--- SUPPLIED DATA Enclosed Below ---

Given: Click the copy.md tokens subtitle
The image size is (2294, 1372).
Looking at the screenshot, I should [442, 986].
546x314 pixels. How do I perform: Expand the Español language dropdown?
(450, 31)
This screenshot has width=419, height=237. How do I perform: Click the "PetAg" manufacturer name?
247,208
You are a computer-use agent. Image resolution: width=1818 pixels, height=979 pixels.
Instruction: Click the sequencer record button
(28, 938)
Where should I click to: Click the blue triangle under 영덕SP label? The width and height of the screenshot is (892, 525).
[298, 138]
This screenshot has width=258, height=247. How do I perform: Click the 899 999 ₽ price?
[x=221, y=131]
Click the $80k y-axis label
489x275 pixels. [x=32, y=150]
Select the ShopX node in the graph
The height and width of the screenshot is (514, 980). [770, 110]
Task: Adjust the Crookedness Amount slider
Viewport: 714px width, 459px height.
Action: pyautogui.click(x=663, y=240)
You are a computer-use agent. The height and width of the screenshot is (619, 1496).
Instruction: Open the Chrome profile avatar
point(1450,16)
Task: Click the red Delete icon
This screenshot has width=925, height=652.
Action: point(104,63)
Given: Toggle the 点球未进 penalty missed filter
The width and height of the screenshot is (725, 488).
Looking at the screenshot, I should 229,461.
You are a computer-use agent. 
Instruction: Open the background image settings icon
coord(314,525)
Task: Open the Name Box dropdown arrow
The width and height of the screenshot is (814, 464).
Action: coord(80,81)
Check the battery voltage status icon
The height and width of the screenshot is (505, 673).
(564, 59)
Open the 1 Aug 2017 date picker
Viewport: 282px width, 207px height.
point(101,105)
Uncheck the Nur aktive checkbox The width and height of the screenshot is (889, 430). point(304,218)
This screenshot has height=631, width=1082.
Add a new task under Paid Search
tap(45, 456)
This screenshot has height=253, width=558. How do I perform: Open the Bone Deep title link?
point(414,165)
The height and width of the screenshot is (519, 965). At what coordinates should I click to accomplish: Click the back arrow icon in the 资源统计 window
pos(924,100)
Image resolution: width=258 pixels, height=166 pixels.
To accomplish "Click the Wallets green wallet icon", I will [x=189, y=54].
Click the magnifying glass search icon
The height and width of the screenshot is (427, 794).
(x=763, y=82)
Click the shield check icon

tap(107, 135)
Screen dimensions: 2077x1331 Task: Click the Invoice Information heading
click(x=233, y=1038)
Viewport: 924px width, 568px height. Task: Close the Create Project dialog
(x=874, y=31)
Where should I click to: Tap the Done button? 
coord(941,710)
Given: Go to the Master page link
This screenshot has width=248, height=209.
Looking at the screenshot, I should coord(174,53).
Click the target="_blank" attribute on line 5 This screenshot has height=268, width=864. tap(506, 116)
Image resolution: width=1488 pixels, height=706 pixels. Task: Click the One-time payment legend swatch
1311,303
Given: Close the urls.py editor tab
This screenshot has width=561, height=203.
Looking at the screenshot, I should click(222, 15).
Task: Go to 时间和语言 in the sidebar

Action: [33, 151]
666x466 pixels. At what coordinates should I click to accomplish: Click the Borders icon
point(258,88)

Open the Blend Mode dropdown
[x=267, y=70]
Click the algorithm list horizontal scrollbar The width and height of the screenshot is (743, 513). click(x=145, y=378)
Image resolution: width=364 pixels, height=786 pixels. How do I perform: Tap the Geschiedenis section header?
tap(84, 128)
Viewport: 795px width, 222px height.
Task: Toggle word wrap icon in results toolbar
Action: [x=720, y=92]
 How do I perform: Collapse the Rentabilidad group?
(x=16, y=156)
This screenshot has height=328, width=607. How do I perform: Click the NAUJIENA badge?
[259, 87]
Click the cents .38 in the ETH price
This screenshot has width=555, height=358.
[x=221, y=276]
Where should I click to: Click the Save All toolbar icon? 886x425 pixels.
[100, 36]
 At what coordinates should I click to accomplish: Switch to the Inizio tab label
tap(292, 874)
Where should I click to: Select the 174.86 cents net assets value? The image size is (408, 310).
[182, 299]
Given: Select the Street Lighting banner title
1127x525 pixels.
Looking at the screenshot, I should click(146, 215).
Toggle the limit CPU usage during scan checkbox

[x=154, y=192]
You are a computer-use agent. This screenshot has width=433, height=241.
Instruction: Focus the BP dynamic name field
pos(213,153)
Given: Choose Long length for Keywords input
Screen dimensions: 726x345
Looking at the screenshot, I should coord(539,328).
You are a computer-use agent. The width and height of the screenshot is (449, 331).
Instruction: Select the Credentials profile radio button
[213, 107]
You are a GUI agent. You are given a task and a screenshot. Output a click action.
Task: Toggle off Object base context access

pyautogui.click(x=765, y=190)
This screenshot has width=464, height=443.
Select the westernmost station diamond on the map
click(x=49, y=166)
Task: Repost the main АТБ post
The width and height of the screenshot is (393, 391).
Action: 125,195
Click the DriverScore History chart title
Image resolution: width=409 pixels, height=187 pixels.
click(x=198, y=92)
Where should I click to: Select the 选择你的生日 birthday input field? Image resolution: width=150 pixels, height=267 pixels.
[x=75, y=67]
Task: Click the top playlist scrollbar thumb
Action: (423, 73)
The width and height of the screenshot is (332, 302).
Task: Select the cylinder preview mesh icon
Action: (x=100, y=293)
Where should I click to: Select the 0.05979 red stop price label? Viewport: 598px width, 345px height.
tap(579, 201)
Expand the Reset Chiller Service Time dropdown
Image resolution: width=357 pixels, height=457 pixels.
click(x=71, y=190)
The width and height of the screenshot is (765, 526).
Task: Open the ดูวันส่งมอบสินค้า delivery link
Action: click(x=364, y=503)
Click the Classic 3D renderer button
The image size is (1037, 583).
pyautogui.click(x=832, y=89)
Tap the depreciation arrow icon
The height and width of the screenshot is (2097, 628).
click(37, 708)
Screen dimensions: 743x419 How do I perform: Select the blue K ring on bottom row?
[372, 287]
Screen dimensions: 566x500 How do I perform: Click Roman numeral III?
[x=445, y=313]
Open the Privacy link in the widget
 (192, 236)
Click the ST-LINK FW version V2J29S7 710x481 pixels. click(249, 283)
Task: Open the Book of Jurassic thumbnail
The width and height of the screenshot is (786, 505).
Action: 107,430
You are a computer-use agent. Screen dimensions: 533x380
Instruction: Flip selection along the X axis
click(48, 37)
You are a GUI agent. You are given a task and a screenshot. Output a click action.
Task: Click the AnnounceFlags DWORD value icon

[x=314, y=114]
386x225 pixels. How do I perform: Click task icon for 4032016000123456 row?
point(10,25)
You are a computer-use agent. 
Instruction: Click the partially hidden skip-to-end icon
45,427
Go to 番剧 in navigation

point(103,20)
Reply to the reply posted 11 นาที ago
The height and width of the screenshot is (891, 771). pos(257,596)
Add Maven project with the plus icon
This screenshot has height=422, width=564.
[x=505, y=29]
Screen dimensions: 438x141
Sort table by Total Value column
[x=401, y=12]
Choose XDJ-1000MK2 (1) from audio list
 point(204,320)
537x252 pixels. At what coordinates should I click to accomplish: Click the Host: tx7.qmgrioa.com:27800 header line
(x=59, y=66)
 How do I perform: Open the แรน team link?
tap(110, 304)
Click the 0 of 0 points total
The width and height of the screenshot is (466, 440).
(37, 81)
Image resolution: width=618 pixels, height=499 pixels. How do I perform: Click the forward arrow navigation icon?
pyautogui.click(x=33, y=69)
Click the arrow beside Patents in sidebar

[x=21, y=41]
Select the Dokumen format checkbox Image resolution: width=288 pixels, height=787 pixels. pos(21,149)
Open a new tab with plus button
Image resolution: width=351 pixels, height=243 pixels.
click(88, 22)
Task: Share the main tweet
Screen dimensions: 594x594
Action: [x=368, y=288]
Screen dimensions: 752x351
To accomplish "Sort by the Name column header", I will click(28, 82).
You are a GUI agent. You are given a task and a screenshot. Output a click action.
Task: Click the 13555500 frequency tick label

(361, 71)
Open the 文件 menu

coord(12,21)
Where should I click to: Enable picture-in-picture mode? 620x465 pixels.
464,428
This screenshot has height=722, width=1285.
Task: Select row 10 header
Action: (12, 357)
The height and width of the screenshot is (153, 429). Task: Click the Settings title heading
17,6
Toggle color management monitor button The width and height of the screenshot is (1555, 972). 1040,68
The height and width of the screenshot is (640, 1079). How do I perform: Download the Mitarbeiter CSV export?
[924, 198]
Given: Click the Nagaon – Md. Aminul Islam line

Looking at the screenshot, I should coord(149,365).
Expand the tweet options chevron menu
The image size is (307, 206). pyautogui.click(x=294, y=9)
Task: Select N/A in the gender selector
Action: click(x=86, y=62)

--- End of Enclosed SUPPLIED DATA ---

Using the data above, return each line that includes the word "computer".

▸ **RESPONSE TO THIS TASK**
You are a computer-use agent. Image resolution: width=1818 pixels, height=979 pixels.
You are a computer-use agent. The height and width of the screenshot is (619, 1496).
You are a computer-use agent. 
You are a computer-use agent. This screenshot has width=433, height=241.
You are a computer-use agent. The width and height of the screenshot is (449, 331).
You are a computer-use agent. Screen dimensions: 533x380
You are a computer-use agent. 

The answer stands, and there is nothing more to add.